God is dead.
People used to say that a lot in the 1950s. Academic types, French existentialists.
I was just a kid. I didn't know whether they meant that there had been a God once and he had gone poof! or that he hadn't ever existed and it was our naive belief in him that had died.
I still don't. Back then, I wasn't sure they knew. They seemed to mean it both ways at once, which was logically impossible.
In fiction, necessarily, the idea was less abstract, more corporeal. Philip Wylie, the once-famous author of "A Generation of Vipers," wrote a story about an angel who fatally crash-lands on Earth like a space shuttle with faulty O-rings. Tom Robbins' first novel, "Another Roadside Attraction," had the Catholic Church concealing a 2,000-year-old secret--the unresurrected body of Christ--in the Vatican basement.
Now it's James Morrow's turn. In "Towing Jehovah," the veteran science-fiction writer ("Only Begotten Daughter," "City of Truth") has God die and fall into the Atlantic Ocean. The Angel Raphael, wasting away like the rest of the heavenly host of "terminal empathy," enlists a disgraced supertanker captain, Anthony Van Horne, to tow the two-mile-long corpse to an Arctic tomb before it rots or is eaten by sharks.

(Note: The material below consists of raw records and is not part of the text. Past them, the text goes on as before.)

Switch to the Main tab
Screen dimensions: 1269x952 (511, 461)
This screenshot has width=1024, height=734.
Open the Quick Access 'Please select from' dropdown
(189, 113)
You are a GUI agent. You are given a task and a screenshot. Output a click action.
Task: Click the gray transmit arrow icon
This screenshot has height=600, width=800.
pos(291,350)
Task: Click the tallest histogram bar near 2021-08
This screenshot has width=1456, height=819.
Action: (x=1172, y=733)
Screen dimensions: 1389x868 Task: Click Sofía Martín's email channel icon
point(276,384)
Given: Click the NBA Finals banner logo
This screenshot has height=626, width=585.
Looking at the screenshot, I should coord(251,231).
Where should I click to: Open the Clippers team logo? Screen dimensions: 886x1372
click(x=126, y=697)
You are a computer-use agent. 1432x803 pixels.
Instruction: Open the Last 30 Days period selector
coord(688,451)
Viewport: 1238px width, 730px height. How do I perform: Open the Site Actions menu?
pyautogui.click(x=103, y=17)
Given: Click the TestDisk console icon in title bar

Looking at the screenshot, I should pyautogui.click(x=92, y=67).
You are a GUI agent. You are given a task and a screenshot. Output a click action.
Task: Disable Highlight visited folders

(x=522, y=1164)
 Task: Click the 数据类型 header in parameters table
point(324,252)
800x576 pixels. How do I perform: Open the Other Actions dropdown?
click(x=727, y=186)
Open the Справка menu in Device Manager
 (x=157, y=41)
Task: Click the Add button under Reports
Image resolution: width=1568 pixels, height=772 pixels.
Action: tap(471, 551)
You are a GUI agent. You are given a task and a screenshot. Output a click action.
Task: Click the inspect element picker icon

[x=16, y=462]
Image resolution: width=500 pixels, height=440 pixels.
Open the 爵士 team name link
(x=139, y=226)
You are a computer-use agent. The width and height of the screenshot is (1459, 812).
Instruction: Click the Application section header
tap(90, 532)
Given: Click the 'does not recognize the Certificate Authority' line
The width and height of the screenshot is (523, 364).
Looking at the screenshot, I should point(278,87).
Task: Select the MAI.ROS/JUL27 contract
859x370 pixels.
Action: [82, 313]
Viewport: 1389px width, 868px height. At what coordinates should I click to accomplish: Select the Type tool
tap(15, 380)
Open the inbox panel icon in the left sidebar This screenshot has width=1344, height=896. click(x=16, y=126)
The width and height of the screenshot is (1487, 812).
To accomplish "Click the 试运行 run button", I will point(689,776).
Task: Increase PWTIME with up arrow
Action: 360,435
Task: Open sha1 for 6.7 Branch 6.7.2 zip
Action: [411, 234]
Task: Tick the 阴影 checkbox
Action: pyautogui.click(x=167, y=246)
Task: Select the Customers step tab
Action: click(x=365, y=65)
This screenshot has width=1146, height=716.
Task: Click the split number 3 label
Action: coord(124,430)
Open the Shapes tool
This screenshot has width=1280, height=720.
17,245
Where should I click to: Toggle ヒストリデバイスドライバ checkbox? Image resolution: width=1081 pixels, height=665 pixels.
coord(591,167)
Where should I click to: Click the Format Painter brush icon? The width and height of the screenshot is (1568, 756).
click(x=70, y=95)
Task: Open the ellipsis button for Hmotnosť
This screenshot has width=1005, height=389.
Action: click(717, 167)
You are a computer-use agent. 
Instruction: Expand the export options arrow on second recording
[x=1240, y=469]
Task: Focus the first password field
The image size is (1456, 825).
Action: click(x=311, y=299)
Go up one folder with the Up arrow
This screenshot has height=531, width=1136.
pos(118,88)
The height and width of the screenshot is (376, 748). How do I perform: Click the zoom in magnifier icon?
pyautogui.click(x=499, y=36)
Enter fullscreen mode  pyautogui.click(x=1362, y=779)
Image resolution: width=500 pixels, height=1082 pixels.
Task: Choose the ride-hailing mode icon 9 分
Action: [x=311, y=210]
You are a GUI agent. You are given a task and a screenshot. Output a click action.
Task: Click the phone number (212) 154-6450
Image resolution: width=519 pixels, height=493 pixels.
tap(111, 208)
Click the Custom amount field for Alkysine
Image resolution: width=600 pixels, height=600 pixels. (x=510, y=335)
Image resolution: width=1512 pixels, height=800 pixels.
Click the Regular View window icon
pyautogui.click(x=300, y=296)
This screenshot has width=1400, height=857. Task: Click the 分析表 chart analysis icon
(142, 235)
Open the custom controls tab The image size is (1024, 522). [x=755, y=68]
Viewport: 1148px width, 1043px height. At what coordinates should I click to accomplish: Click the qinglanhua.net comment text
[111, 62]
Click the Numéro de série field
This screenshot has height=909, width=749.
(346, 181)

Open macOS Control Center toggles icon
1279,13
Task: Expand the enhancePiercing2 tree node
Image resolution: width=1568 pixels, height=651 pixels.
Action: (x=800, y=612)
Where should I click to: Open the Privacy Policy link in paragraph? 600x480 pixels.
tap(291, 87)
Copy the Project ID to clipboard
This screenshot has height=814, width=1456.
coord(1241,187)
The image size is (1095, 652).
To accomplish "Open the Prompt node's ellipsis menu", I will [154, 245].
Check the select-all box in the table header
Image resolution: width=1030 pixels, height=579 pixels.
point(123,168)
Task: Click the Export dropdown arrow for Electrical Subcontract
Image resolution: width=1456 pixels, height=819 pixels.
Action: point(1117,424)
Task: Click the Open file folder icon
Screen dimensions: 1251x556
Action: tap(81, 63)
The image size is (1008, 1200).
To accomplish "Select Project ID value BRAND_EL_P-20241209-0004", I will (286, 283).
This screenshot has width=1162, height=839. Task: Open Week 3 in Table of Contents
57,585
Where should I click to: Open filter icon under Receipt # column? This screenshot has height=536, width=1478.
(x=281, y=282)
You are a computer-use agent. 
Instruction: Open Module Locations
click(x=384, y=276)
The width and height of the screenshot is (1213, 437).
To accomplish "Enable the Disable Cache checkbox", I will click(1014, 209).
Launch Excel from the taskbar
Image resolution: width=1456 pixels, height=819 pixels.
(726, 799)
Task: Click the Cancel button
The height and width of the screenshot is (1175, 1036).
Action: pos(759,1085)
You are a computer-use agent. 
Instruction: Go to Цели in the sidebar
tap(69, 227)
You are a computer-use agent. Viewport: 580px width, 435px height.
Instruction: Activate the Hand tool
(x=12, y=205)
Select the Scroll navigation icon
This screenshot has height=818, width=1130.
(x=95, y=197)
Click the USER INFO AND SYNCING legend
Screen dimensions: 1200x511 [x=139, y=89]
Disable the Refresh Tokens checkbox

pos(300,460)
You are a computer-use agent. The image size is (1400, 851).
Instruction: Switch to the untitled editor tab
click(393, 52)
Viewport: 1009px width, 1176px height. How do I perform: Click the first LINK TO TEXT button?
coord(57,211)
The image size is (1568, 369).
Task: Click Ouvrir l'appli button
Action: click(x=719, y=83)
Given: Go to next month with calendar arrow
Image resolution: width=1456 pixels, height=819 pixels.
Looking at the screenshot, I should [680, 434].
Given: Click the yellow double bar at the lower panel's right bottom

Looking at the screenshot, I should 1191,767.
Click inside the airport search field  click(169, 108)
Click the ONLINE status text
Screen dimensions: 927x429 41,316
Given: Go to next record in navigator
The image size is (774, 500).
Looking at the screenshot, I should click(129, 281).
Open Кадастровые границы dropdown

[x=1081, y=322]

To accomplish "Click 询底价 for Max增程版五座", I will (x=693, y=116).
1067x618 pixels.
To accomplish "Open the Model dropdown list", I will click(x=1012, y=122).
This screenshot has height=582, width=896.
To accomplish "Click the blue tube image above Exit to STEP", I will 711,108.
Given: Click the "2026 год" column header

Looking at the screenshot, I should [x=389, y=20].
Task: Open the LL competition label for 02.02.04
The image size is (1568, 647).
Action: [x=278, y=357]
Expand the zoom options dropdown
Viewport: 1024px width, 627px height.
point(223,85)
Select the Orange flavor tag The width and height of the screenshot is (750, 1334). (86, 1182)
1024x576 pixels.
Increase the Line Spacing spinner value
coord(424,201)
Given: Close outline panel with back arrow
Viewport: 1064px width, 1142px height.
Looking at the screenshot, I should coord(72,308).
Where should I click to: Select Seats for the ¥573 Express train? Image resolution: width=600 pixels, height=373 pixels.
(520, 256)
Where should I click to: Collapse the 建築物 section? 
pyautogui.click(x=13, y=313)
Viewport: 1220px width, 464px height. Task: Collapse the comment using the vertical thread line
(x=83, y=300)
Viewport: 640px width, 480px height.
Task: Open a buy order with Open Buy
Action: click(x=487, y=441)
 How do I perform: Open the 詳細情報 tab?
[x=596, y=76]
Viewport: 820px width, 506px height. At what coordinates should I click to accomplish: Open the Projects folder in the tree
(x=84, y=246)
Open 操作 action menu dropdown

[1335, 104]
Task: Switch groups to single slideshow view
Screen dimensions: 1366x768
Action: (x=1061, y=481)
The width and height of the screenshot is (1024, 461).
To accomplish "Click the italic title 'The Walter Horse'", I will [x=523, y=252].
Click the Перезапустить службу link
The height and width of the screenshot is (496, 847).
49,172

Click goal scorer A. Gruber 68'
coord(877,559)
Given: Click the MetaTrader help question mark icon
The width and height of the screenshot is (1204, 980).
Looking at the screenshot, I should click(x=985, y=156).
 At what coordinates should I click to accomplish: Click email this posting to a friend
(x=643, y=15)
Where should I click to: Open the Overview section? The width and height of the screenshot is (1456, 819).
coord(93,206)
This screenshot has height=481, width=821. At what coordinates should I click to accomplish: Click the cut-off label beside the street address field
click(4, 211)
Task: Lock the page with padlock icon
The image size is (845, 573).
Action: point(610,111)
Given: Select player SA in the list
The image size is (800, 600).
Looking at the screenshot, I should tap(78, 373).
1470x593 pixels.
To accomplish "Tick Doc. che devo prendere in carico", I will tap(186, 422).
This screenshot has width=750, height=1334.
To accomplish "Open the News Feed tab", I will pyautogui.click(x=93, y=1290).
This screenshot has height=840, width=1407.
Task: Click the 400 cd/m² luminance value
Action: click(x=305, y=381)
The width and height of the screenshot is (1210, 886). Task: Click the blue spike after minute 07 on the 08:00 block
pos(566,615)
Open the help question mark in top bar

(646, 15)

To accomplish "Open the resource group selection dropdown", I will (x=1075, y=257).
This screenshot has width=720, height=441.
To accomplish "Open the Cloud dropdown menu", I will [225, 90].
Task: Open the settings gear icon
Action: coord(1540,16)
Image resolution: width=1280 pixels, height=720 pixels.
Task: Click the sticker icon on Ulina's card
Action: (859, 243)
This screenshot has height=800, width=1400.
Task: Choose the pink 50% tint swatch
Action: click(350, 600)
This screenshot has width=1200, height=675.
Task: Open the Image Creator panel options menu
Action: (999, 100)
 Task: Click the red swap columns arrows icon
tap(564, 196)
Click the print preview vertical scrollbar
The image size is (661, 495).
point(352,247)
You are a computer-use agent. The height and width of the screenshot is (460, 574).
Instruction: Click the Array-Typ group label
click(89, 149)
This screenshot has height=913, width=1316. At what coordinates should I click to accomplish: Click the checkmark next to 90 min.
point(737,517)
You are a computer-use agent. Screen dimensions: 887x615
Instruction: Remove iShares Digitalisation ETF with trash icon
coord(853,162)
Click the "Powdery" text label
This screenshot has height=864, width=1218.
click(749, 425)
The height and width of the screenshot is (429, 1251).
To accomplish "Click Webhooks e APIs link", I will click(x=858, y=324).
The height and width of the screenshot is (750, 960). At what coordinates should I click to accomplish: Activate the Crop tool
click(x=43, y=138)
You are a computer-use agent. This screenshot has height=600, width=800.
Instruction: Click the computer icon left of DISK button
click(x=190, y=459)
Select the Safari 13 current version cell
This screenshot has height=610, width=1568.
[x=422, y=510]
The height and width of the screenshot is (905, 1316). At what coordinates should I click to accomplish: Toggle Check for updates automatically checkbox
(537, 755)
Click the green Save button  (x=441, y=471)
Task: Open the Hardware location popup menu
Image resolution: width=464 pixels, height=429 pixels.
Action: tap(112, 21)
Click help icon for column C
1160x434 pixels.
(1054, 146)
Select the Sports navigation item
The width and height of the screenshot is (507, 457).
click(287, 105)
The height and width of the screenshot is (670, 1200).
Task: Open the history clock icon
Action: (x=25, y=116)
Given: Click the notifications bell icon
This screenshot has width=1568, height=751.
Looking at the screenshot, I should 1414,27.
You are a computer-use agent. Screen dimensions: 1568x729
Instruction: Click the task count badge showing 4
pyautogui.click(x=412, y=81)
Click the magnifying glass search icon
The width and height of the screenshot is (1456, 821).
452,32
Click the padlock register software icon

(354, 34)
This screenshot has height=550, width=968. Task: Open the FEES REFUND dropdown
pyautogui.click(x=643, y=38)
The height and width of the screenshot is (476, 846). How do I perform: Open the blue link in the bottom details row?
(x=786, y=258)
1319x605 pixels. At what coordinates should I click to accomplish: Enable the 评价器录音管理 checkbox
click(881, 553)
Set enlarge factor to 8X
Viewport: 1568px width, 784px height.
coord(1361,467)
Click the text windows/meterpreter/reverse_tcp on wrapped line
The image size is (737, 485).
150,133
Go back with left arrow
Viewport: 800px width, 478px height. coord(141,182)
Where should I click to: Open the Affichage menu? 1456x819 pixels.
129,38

The expedition is underwritten by the Holy See, which hopes that salvageable neurons remain flickering in God's brain. Otherwise, the Church would just as soon pour crude oil over the embarrassing remains and set them afire--hardly what the angels had in mind.
In this satire of Western culture both sacred and profane, Van Horne must contend with more than hurricanes, icebergs and bad dreams. His ship runs aground on an uncharted island. His crew mutinies. The Vatican sends out an armed vessel to intercept him, captained by the stern father who hasn't spoken to Van Horne in years.
There's worse. Cassie Fowler, a castaway Van Horne picks up at St. Paul's Rocks, is a feminist and rationalist. God's death is no consolation to her; she is horrified to discover that he did exist, and that he was, after all, the white-bearded "God of Western patriarchy." No less than the Church, she wants to get rid of the corpse.
More happens in "Towing Jehovah" than can be summarized here. Morrow makes it happen with Vonnegutian verve and wit and an enviable expertise in fields ranging from seamanship to junk food to Bob Hope routines to theology. He echoes the Bible, Shakespeare ("The Tempest"), Dostoevski and Cecil B. DeMille. His exploration of "theo-thanatology" touches all the bases:
Does God's absence give humankind the amoral and terrible freedom that Ivan Karamazov envisaged? Are there really no atheists in foxholes? Can religion continue to flourish without God? Can quarter-pounders with cheese replace communion wafers?
Only twice in this wild yarn do we pause in doubt. The first is when the island, studded with pagan ruins, rises from the sea to intercept the ship. We drift away from both God and Van Horne then; we pass from a semi-realistic world in which one incredible thing has happened into a world in which unbridled magic begins to lose its value.
The second is at the end, when the issues Morrow has raised grumble and subside, like lions too sleepy and overfed to eat the lambs they lie among. This is where he parts company from Vonnegut, whose every book is haunted by the night he spent in Slaughterhouse-5 while the bombs fell overhead on Dresden, and from those postwar existentialists, who were driven to their conclusions--however ambiguous--by genuine horrors. They cared.
What makes this novel so buoyant and, ultimately, a little disappointing, is that Morrow doesn't care as much.